低功率的光刺激的發展已有數十年的時間，但過去對於光刺激的研究多使用生物體外的光照射或是非活體的實驗，對於活體體內的實驗，目前還沒有量測的紀錄，因此本篇研究將利用自行設計的雷射光刺激儀器，來進行生物活體體內的光刺激實驗，想要了解到光刺激實驗對於活體的影響。 為了要證明光刺激對於活體的影響，本次研究我們選擇腦波來做為量測工具，不同於一般專業人士對於腦波的分析，本次我們將把腦波訊號經過快速傅立葉轉換成頻域訊號，利用頻域訊號的強弱我們將可判斷腦波那些波長的值會隨著光刺激而改變。 在儀器設計方面，光刺激儀器的部份我們利用10倍物鏡將雷射光耦合在光纖裡，再利用光纖的可饒性，將雷射光導入被麻醉的生物體體內做光刺激，另外，腦波儀器的部分，為了要放大訊號和濾除周遭雜訊，我們使用了前端放大器、低通濾波器、陷波濾波器和可調式的儀表放大器，最後再利用電腦軟體LABVIEW進行快速傅立葉轉換，以方便我們做頻域的分析。 實驗部分我們分為四組，每組各用五隻大鼠，兩組施打6-OHDA而另外兩組為正常大鼠，再從施打6-OHDA的大鼠和正常大鼠各挑出一組進行光刺激實驗，使用1mW的840nm紅外光雷射刺激1分鐘。由結果發現經過光刺激後兩組大鼠的β波皆有明顯上升的趨勢，但很可能是刺激強度或刺激時間的不足，大約在30分鐘至1個小時之間，光刺激的影響就不再明顯。 由結果可以發現，使用我們所設計的光刺激儀器確實可以對大鼠腦波產生反應，有了此結果後在未來我們希望可以依據β波反應的強弱來找出最適合的光刺激參數，並利用此參數進行光刺激並配合例如化學分析等方式的量測方法，具體的了解到大鼠腦內化學成分的變化，讓低功率光刺激療法能有更大的突破。

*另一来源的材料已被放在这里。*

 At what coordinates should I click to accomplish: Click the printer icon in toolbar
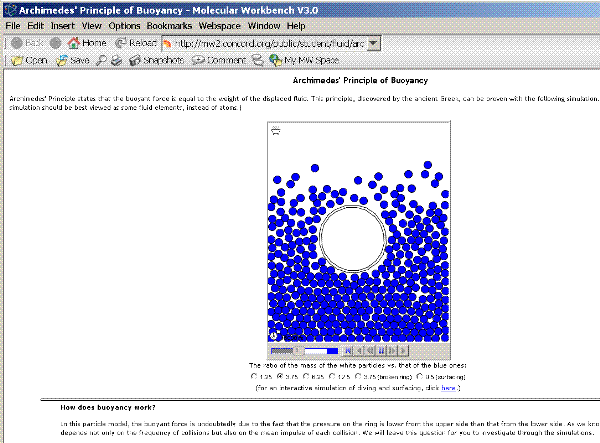pyautogui.click(x=117, y=60)
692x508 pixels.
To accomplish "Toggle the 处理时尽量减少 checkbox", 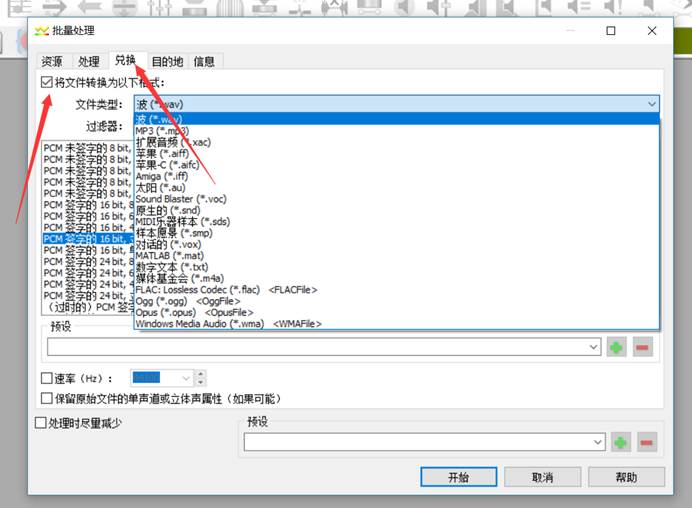I will [41, 423].
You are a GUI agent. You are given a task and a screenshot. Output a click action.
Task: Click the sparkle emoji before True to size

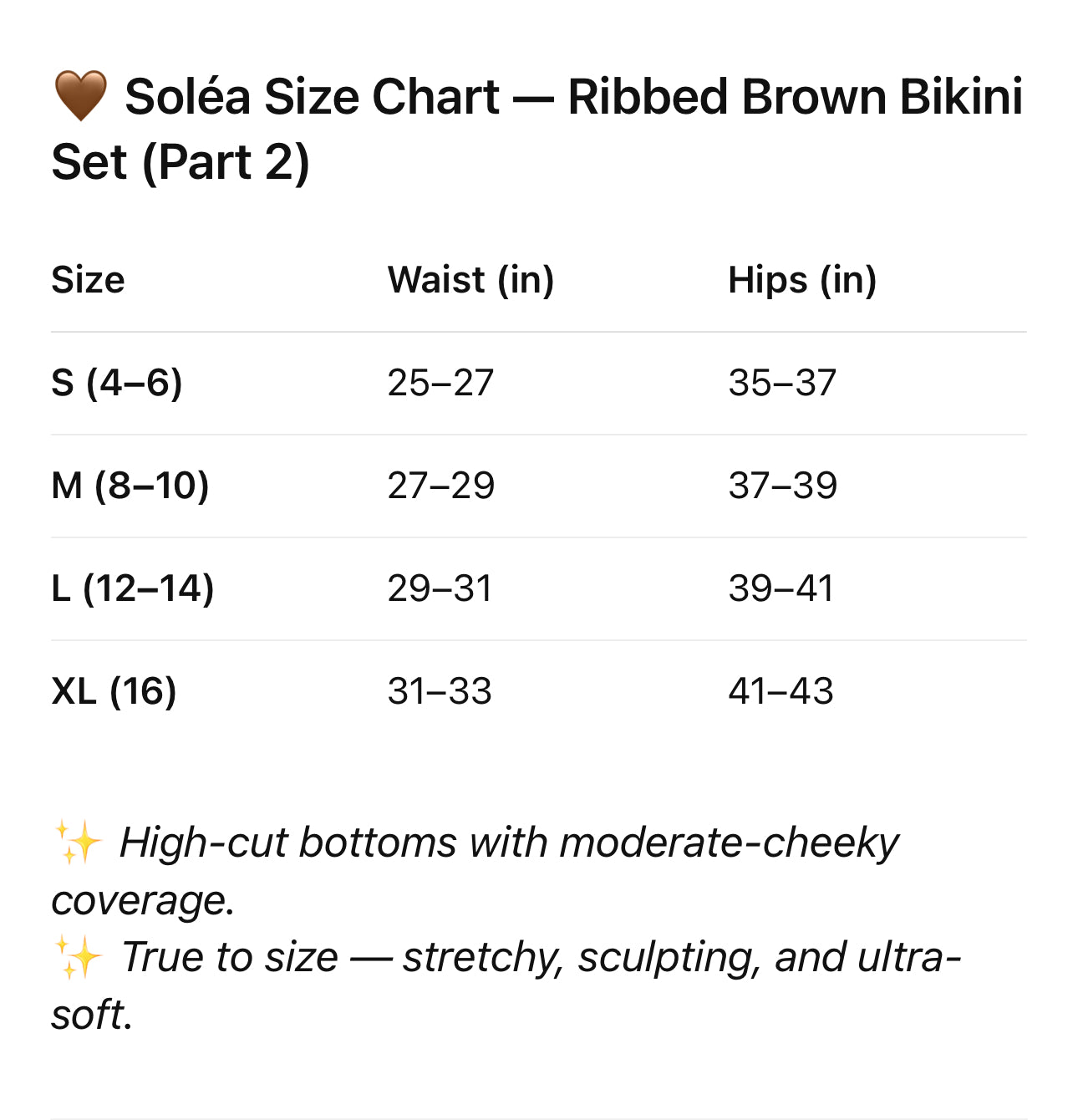click(x=78, y=957)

The low level light stimulation has been developed for several decades, but the research on low level light stimulation was always in vitro in the past. There is no record about in vivo low level light stimulation. In this paper, the author designed the home-made laser instrument to study the effect of low level light stimulation in vivo. In order to understand the effect of low level light stimulation in vivo, EEG was used to measure the output. Unlike the conventional EEG analysis used by medical professional, we transferred EEG data by Fast Fourier Transform (FFT) to the frequency-domain signal. Judging the frequency-domain signal intensity, we may able to determine which of the brain wave is responded more rapidly to the LLLS. On the instrumental design, we used 10X optical lens to couple the low level light into the optical fiber. With the flexible fiber, we were able to do the laser stimulation on anesthetized rats in vivo. Of the EEG instru- mentation, we composed the pre-amplifier, Low Pass Filter, Notch Filter and instrumentation amplifier in order to filter out ambient noise and to enhance the brainwave. Finally, we applied a LABVIEW software to do Fast Fourier Transform and analysis of frequency-domain signal. We divided twenty rats into four groups, each group with five rats; two groups were injected with 6-OHDA and the other two groups as blank. Then we separated rats into two different groups to do the light stimulation experiment. We used 1mW power and 840 nm infrared laser stimulation for one minute. The results showed distinct β wave increase trend after light stimulation. The increase trend did wear off after 30 min to one hour. It might be due to the insufficient stimulation’s power or time to make permanent change. In this study, we found that low level light stimulation with our instrument can affect the rat’s brainwave. In the future, we hope to develop the optima stimulation parameters by the corresponding β wave’s intensity. With proper light stimulation parameters and measurable chemical markers, we shall able to learn the change of chemical com- position on rat’s brain specifically. Therefore, we may have a break- through development on the in vivo low level light stimulation therapy.